Hybrid Search for SPARQL with Apache Jena and Fuseki

This article is NOT generated by LLMs or AI tools.

To kick off my new “All Things Graph” series 😊 I had so many topics that it was quite hard to choose where to start, but in the end, I thought what topic better than something related to good old RDF and graph databases created for dealing with RDFs. Apache Jena is one of my all-time favorite graph databases. Especially using its Fuseki server makes deploying a backend for your graph applications a cakewalk. However, one thing that has always been missing from it was “semantic” search (also known as vector search, which also helps avoid confusion with semantic reasoning as it relates to graphs). With the advent of LLMs and RAG (Retrieval Augmented Generation), having more powerful search systems, especially hybrid search has become a crucial decision factor for choosing the right storage and retrieval system. So, in this post, I will walk you through what hybrid search is and how I enabled Apache Jena to provide me with a hybrid search interface for my RAG applications.



Let’s start by covering a few basic concepts, and then dive right into the action

What is Hybrid Search?

Hybrid search is a search approach that combines two different ways of finding relevant results: lexical search, which matches exact words, phrases, and token patterns, and semantic or vector search, which matches meaning based on embeddings. In general, the goal is to get the strengths of both at once: lexical search is precise and good for exact terms, names, and filters, while semantic search is better at finding conceptually similar content even when the wording differs. A hybrid system typically runs both searches in parallel and then merges or reranks the results using a scoring method such as weighted blending or rank fusion, so the final results are both keyword-aware and meaning-aware.

What is SPARQL?

SPARQL is the standard query language for RDF data. It is used to read and update graph-shaped data made of triples: a subject, a predicate, and an object.

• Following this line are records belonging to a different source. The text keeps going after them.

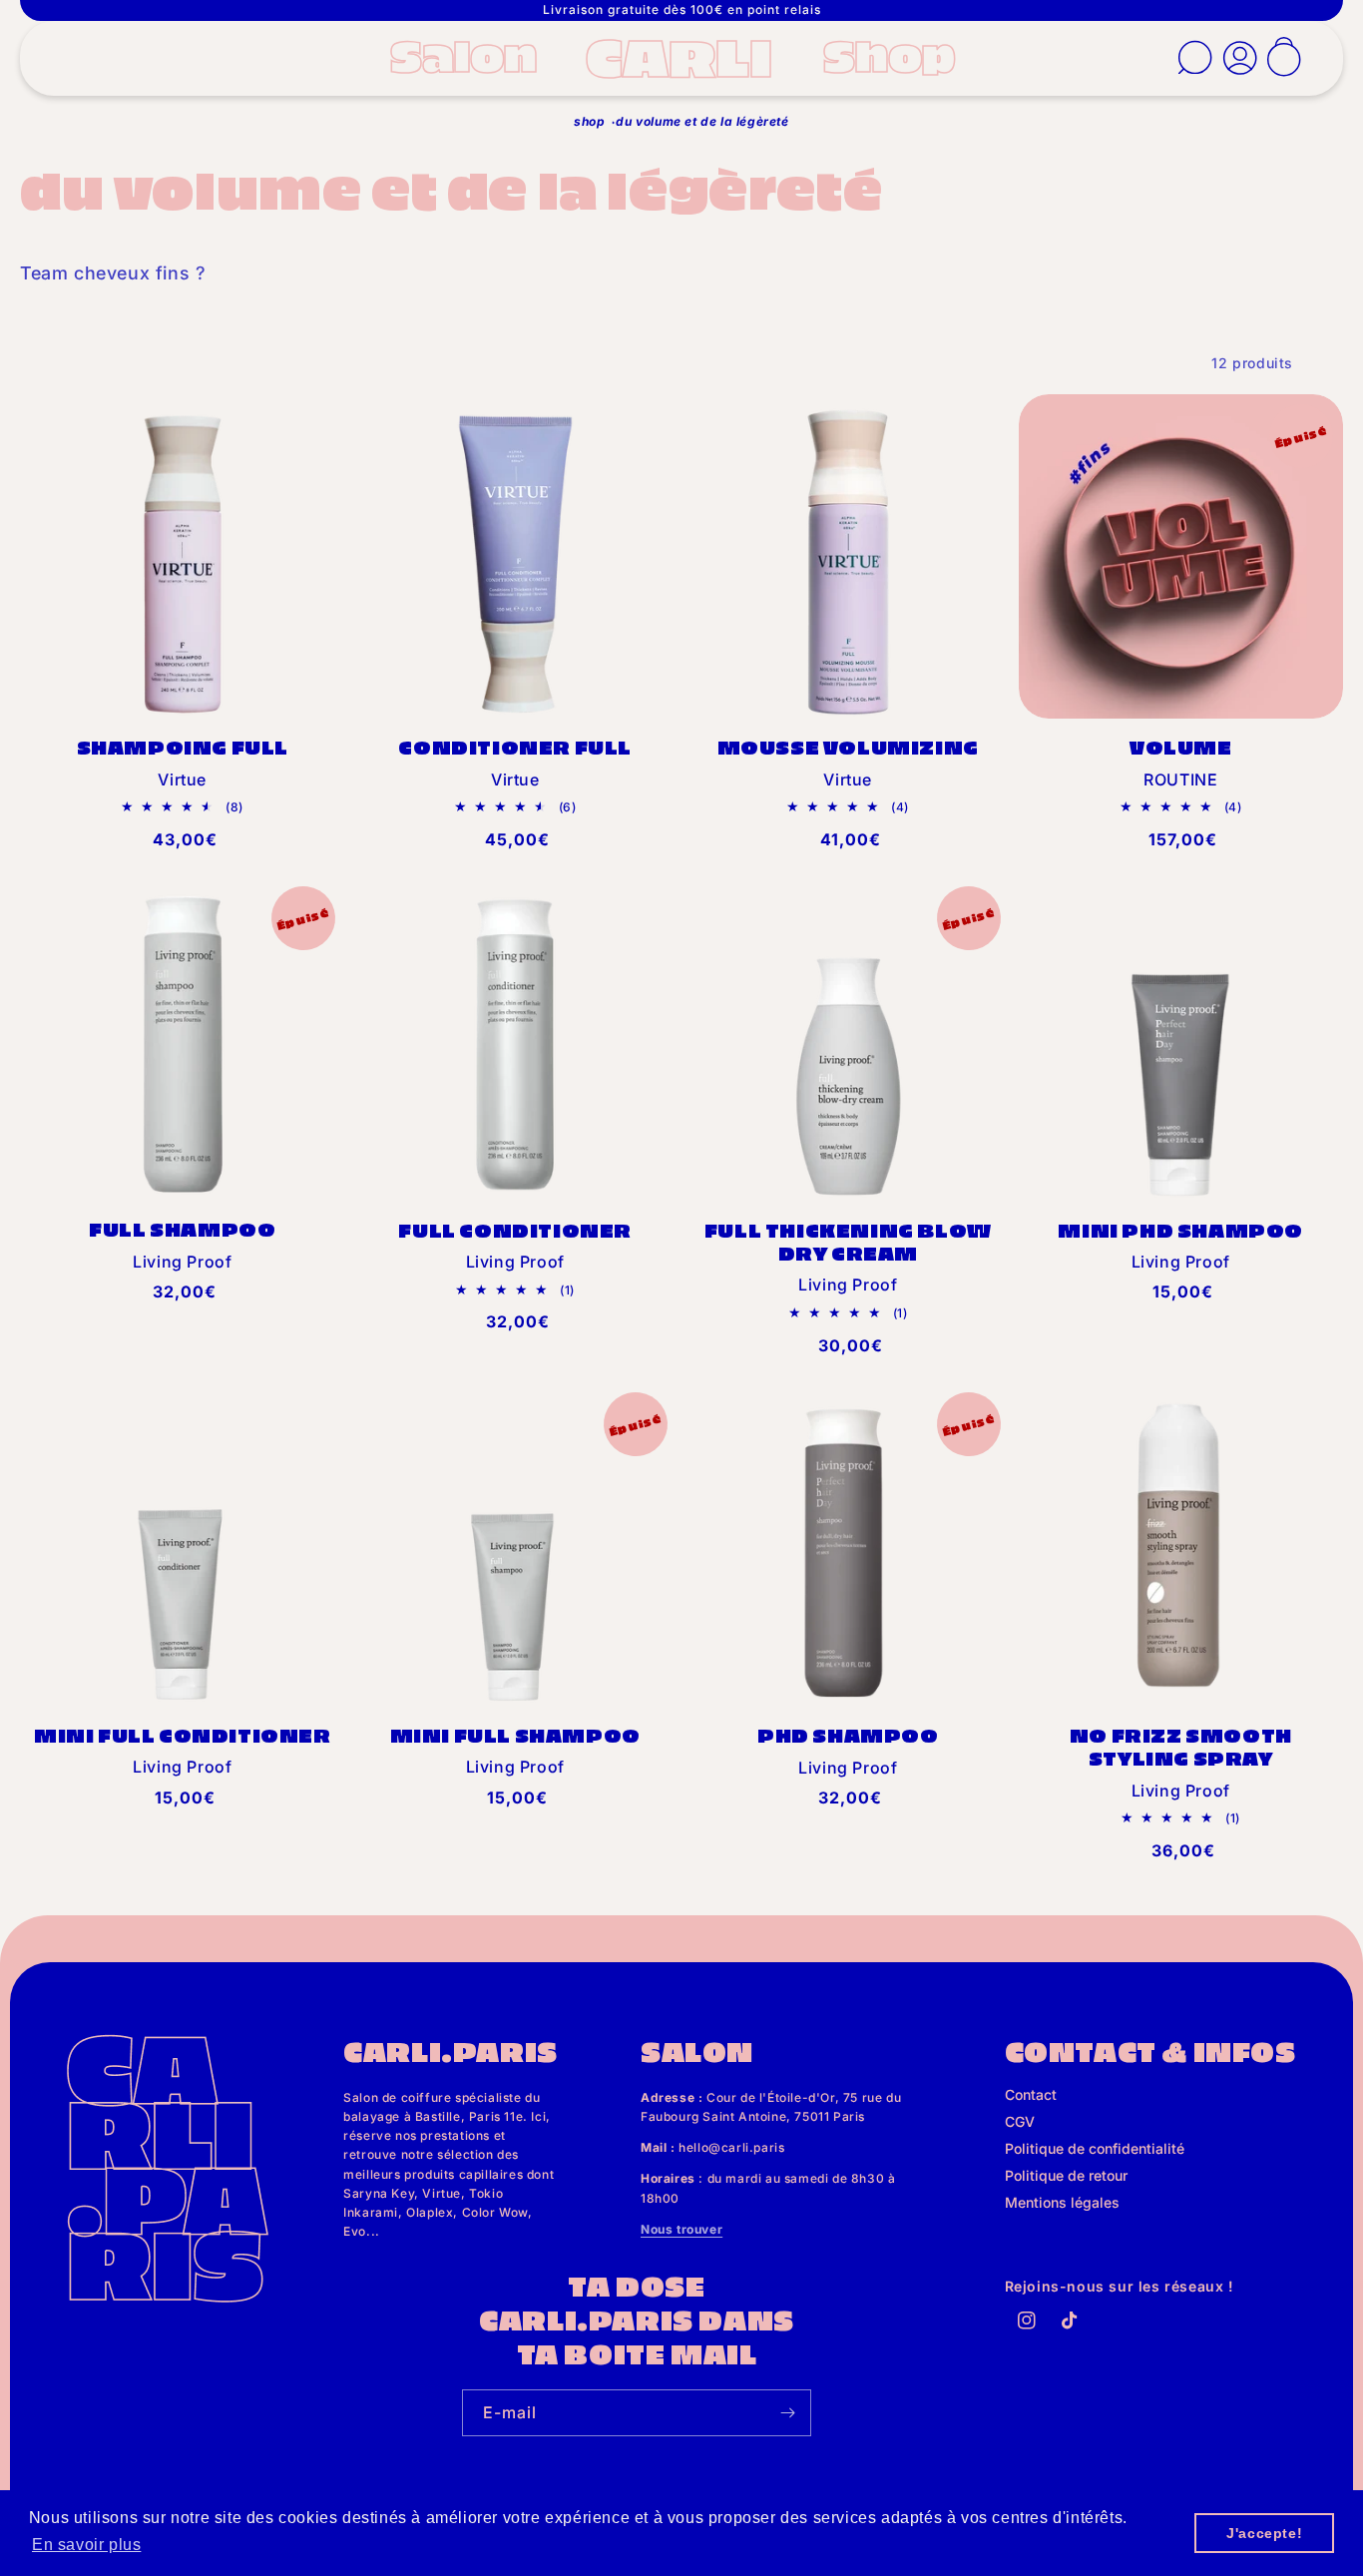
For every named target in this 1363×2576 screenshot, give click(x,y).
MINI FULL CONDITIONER (182, 1735)
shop (589, 121)
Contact (1031, 2094)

SPARQL is huge topic of its own and you can look up other graph query languages (such as Gremlin or openCypher) for a comparison and deeper understanding so we’ll suffice with a couple of simple examples.

Simple Insert Query

This example adds two resources and their labels:

PREFIX ex:   <http://example.org/>
PREFIX rdfs: <http://www.w3.org/2000/01/rdf-schema#>

INSERT DATA {
ex:item1 rdfs:label "Red bicycle" .
ex:item2 rdfs:label "Blue helmet" .
}

Simple Select Query

This example retrieves resources and their labels:

PREFIX rdfs: <http://www.w3.org/2000/01/rdf-schema#>

SELECT ?s ?label {
?s rdfs:label ?label .
}
ORDER BY ?label

Apache Jena And Fuseki

Apache Jena is a Java framework for working with RDF data, ontologies, and SPARQL. It provides libraries for building Semantic Web applications and for storing, querying, and updating graph data. Fuseki is Jena’s SPARQL server: it exposes datasets over HTTP so users and applications can run SPARQL queries and updates through a web UI or API.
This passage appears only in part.